Mais um roteiro começa a ser desenhado pelas nossas vontades, pelas buscas no google maps, pelos e-mails enviados, pelos preços avaliados, a cada busca surgem histórias, alegrias de nossas viagens, lembranças de pôr do sol, de nossas comemorações diárias. Quantas alegrias regadas a acarajé com cerveja na pracinha do bairro, de mãos dadas, de abraço dado, quantas idas à academia, e todo dia é uma novidade para dividir, quanto tempo de silêncio dividido na biblioteca na qual os funcionários já nos conhecem, quantos chocolates ( e até flores) partilhados para que o cansaço nunca ofusque nossa alegria diária, tantas vezes fechamos os olhos depois do cansaço que a leitura ininterrupta comove em nossas vistas, e cada vez mais, enxergamos as cercas.
O
mundo é uma coisa tão maluca, eu não sei dizer,mas há muito força na nossa
crença, enxergar nossa própria fragilidade, questionar a dança dos dias, ir à
feira, comprar sapatos, separar um tempo para te ler poemas.

DADOS FORNECIDOS:
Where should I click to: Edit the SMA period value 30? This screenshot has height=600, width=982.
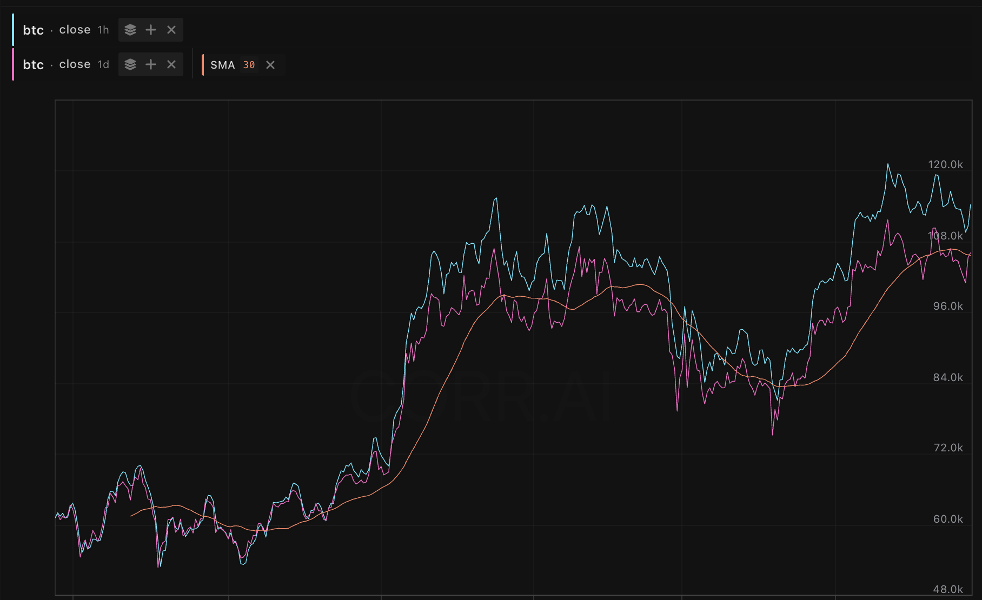pos(249,65)
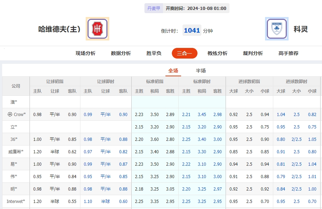Open bookmaker Interwet* odds page

click(x=16, y=201)
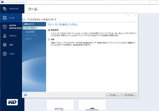Select the 自動(推奨) automatic clone mode

[49, 30]
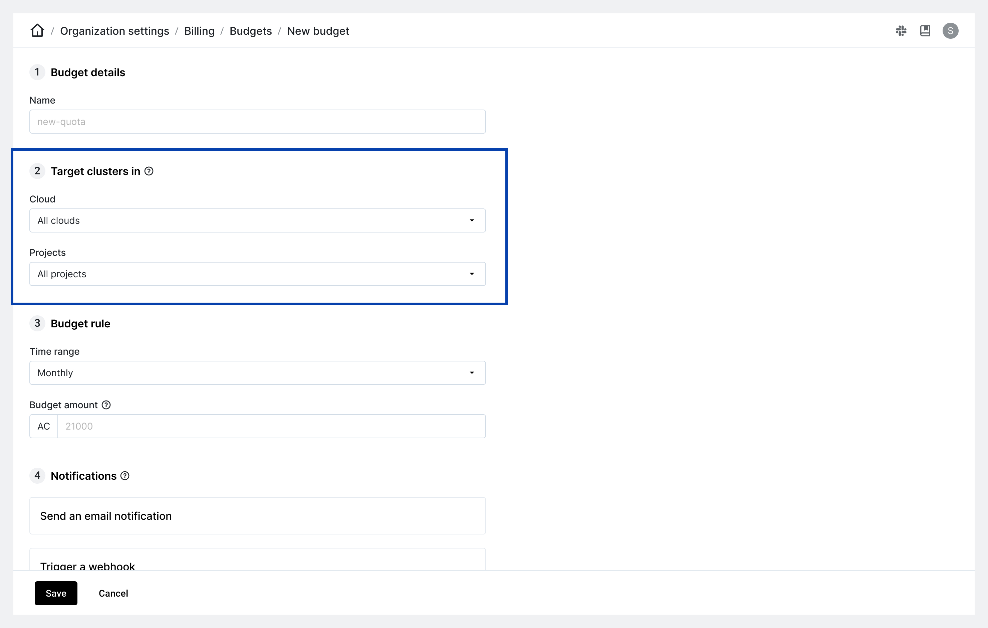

DESCRIÇÃO DA TAREFA:
Continue o trecho da página a partir da última frase apresentada. As entradas não têm relação com o trecho da página.

RESPOSTA:
Essa
nossa força me faz ser gigante.Vivo simples, não aspiro desafios de acumulação
como nossos pares, vivo simples, quero tempo, o tempo de te ver, te ver e
reparar nos cachos bonitos do seu cabelo, reparar nas suas escolhas lexicais,
nas suas sobrancelhas, no calor de sua respiração antes de você dormir, também
somos parte de uma teia de afetos, somos filhas, irmãs, somos pessoas que
ocupam um lugar,uma função, nem tudo funciona como a função prevê, não sermos
máquinas nos rende muitas lágrimas, muitos medos, muita dúvida na lida diária
com tanta gente, o poeta disse " a injustiça não se resolve",mas a
monja Cohen tem me ajudado a diminuir vaidade que há em mim.
Temos
reservado tempo, são tardes lindas, onde a luz da janela da biblioteca incide
em linha diagonal na mesa de madeira silenciosa que mobília a sala limpa. Esse
tempo nos aproxima, caminhamos. Pelas sintaxes gordurosas de enfadonhos
teóricos ou pela beleza imponente de escritores brilhantes, cada um deles, para
o deleite dos nossos olhos ou para desespero de nosso raciocínio, move alguma
coisa em nós, destrói alvenarias de sangue, do sangue de que se fez a primeira
casa da cidade.
Eu
tenho alegria de saber da nossa vontade junta, eu sei tão pouco, a minha
alegria de saber é imensa,não é um castigo estudar, não é feio passar horas
tentando encontrar entendimento, no fundo esse foi o luxo que eu sempre quis, O
luxo de ter tempo para pensar, quando olho ao redor vejo homens e mulheres que
não perguntam, seguem a lida diária, sem o Esteves da padaria, talvez não
percebam as teias de concreto que coloca cada um numa jaula, quem sabe sintam o
fruto sem lhe nomear o sabor, mas o fruto está cada vez mais desnutrido, a
sanha torta do querer muitas vezes nos põe em aflição, ânsia desordenada
de querer um cessar do exército de homens maus , esses que aumentaram a vida do
pobre junto ao ponto e fizeram subir 60 centavos o preço do café da padaria.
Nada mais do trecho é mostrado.